Una difesa tradizionale dall’inflazione è rappresentata dal mercato immobiliare, “ma bisognerà fare molta attenzione – precisa Fugnoli – Ad esempio, il mercato degli uffici, dei centri commerciali, dei capannoni industriali risentirà dell’abitudine al lavoro da casa che si è andata diffondendo durante l’epidemia e che per alcuni aspetti si manterrà anche nei prossimi anni. Gli investimenti nel mercato residenziale, invece, andranno concentrati nei Paesi che crescono in modo rilevante e costante, soprattutto in Asia. In Europa, invece, con una demografia stagnante, un’abbondanza di offerta e Pil nominali in crescita bassa, le opportunità saranno meno”.

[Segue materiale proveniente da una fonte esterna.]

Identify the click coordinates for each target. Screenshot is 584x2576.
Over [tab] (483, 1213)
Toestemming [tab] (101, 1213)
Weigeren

Continueranno invece a esserci invece buone opportunità “sui mercati azionari – conclude Fugnoli – che pure sono su livelli già alti e che potrebbero risentire un po’ dell’aumento dell’inflazione sotto forma di multipli che in teoria dovrebbero contrarsi, ma per effetto esclusione avranno invece nei prossimi anni flussi in entrata positivi importanti. E quindi dovrebbero come minimo mantenere i livelli attuali e probabilmente aumentarli per effetto delle politiche monetarie e fiscali che continueranno a rimanere espansive. Qui bisognerà concentrarsi soprattutto sui settori legati alle nuove politiche energetiche (in quanto sostenuti con sussidi da parte dei governi), su quelli legati all’innovazione e alle nuove tecnologie e anche su alcuni settori legati al valore, in particolare banche e assicurazioni. Se tutto andrà bene e l’inflazione si manterrà intorno al 3%, riusciremo a smaltire in questo modo una parte del consistente debito che si è accumulato nei decenni passati e manterremo un livello di crescita più vivace di quello che abbiamo visto nel decennio scorso. Con ogni probabilità, varrà la pena pagare il prezzo di un’inflazione un po’ più elevata”.